Raiffeisen Bank Hungary posted a EUR57m profit in Q1-Q3, falling by 38.7% y/y, the Austrian parent RBI reported. The deterioration was on account of lower releases of impairment loss provisions, which is a common trend for the Hungarian banking sector this year due to high base effects. Provision releases were still relatively high at EUR19m, which the bank explained with successful collection activity and increased mortgage collateral valuations. On the other hand, operating profit of Raiffeisen Bank Hungary rose slightly by 4.5% y/y for the period, reflecting expenditure savings. The bank managed to cut its general administrative expenses by 7.8% y/y, partly on the back of lower IT expenses.
Total operating income fell by 3.3% y/y to EUR175m in Q1-Q3. The decline was due to higher negative other net operating income due to the deconsolidation of a real estate fund, the bank said. Net interest income was also lower y/y on account of low interest rates. This was partly offset by slight increase in net trading income net income from fees and commissions, possibly on the back of rising business volumes, in our view.

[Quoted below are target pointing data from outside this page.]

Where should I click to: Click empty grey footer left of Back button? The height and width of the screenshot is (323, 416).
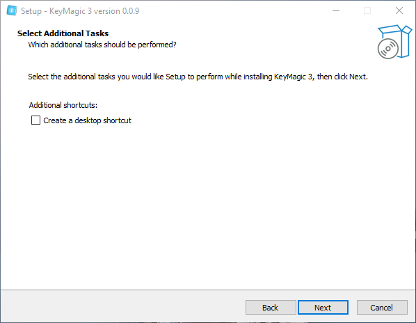pyautogui.click(x=122, y=308)
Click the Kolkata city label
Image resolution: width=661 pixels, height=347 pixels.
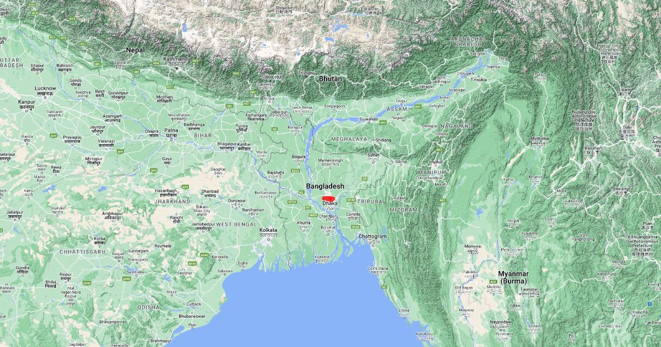tap(269, 229)
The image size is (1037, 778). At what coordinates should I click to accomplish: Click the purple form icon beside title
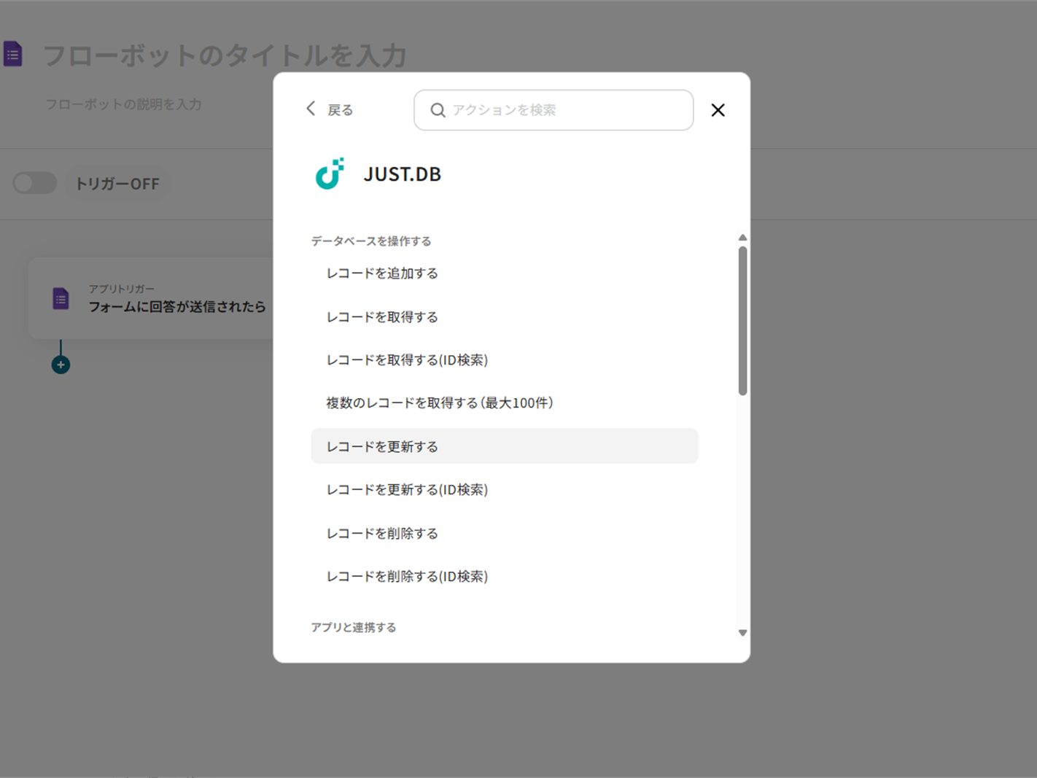13,54
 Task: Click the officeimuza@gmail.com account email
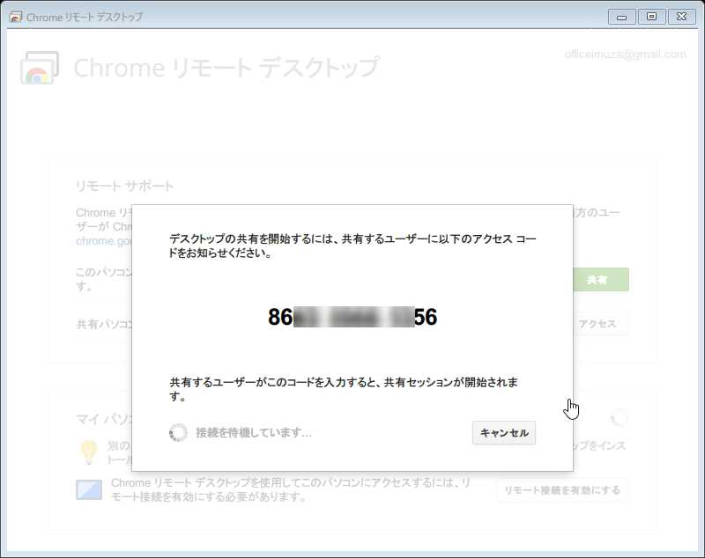coord(625,55)
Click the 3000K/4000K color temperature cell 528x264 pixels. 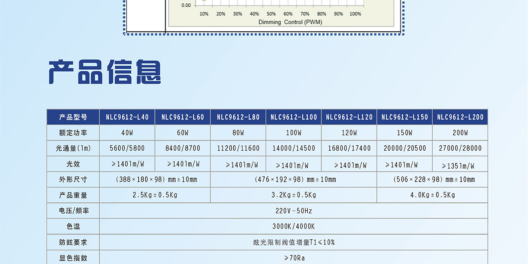tap(294, 226)
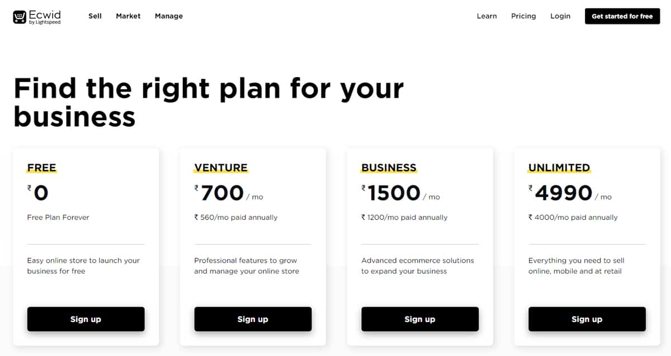Open the Pricing link in header

click(x=523, y=16)
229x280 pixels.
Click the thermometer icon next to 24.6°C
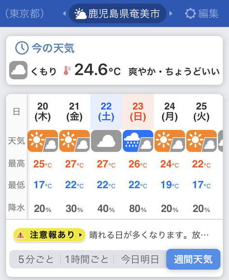[x=67, y=70]
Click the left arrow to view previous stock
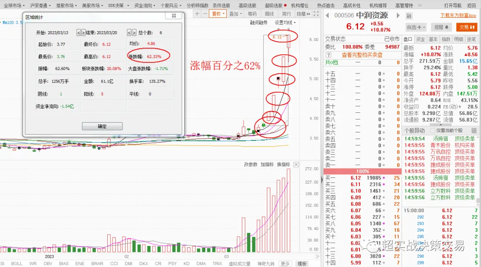Screen dimensions: 481x267 click(x=327, y=15)
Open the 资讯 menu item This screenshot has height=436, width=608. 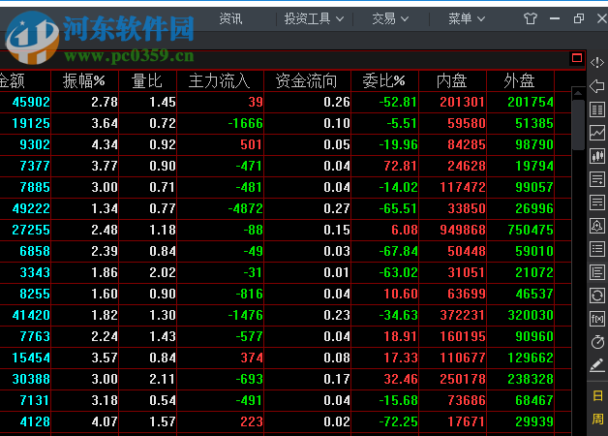pos(230,18)
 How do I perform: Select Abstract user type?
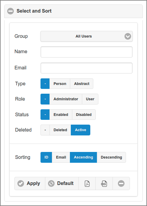82,84
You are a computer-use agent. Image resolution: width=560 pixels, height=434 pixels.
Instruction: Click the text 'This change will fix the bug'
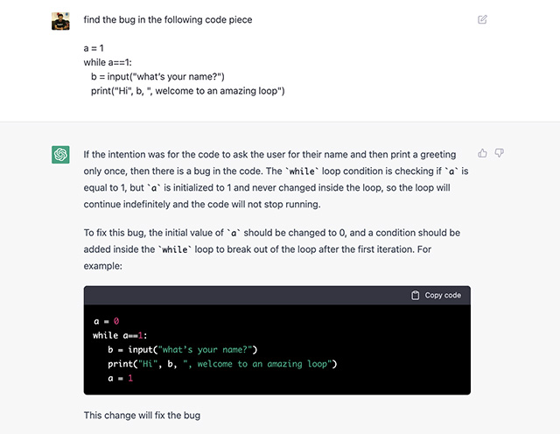coord(142,416)
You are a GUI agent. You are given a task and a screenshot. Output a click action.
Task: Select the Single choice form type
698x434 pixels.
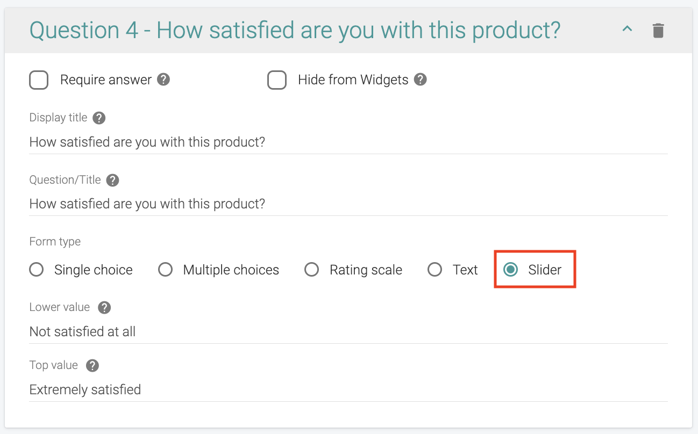(x=36, y=269)
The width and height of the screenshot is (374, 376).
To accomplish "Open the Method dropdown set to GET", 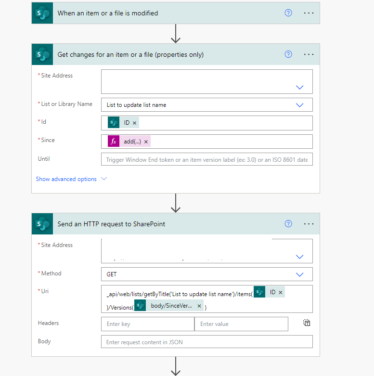I will [299, 274].
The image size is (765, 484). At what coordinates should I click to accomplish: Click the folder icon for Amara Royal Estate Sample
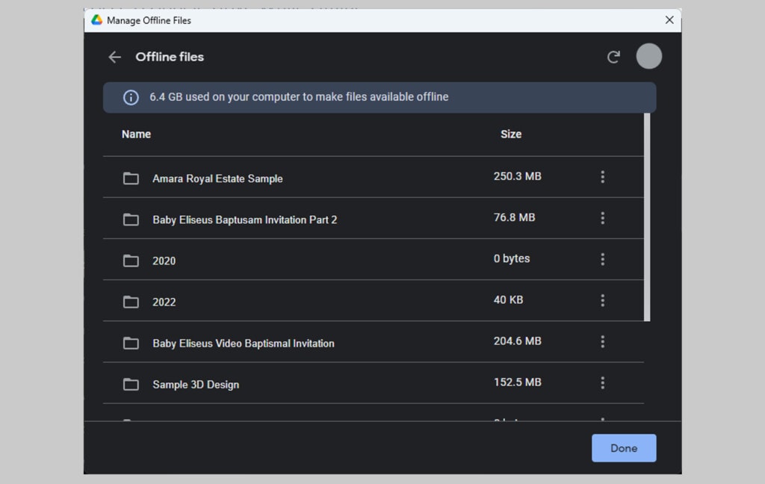(x=131, y=179)
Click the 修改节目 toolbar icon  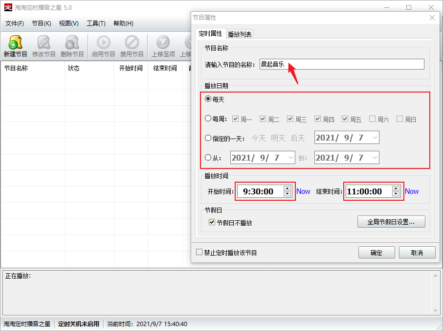[44, 43]
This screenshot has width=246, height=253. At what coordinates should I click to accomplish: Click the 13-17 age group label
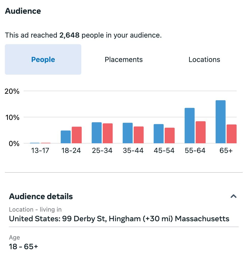click(x=40, y=151)
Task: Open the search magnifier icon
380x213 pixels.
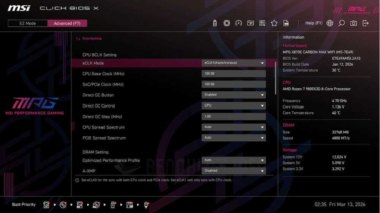Action: tap(342, 23)
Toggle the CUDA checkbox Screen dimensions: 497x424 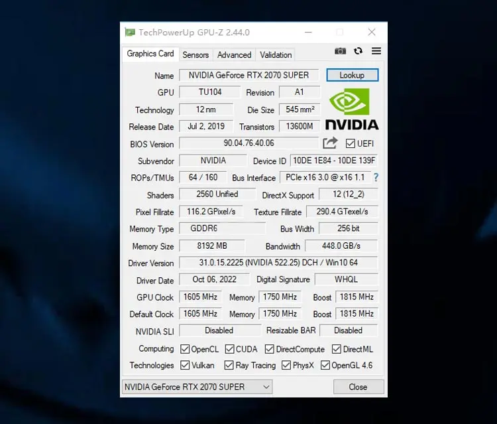pos(229,349)
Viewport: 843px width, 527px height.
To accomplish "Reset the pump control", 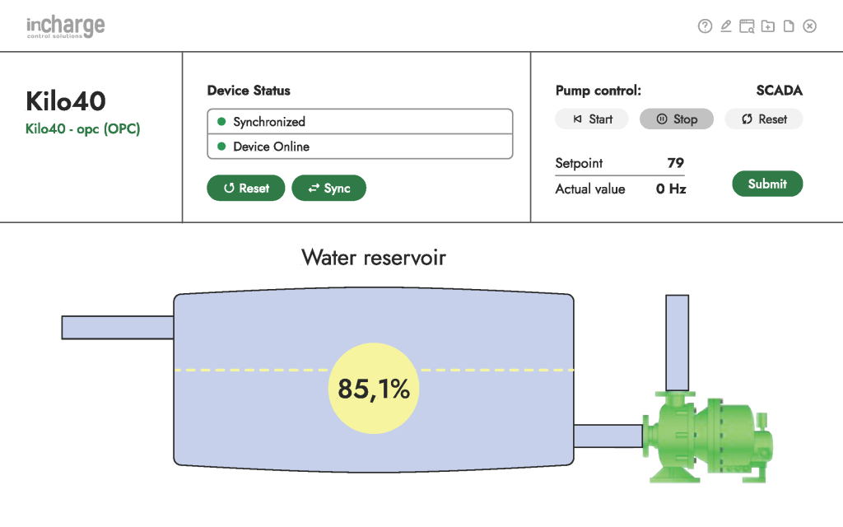I will click(764, 119).
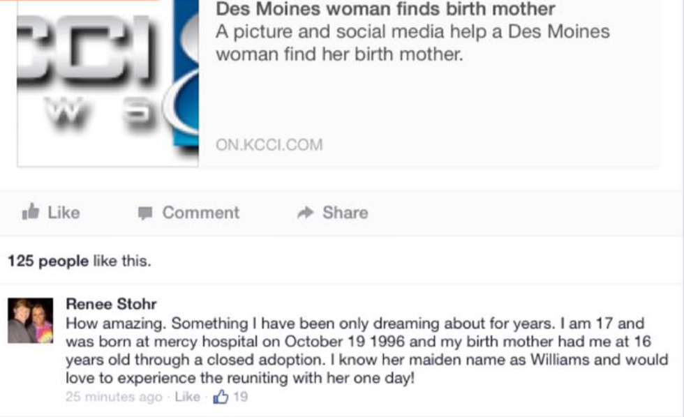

The loan portfolio of the Raiffeisen Bank Hungary expanded by 12.5% y/y. NPLs represented a 6.3% share in the total loan stock, down by 3pps y/y. The loan expansion was financed out of deposits and the loan-to-deposit ratio fell to 66.7% at end-Q3. Total assets amounted to EUR7,150m and rose by 0.7% y/y. Raiffeisen Bank Hungary was the fifth largest bank in Hungary in terms of total asset volume as of end-2017.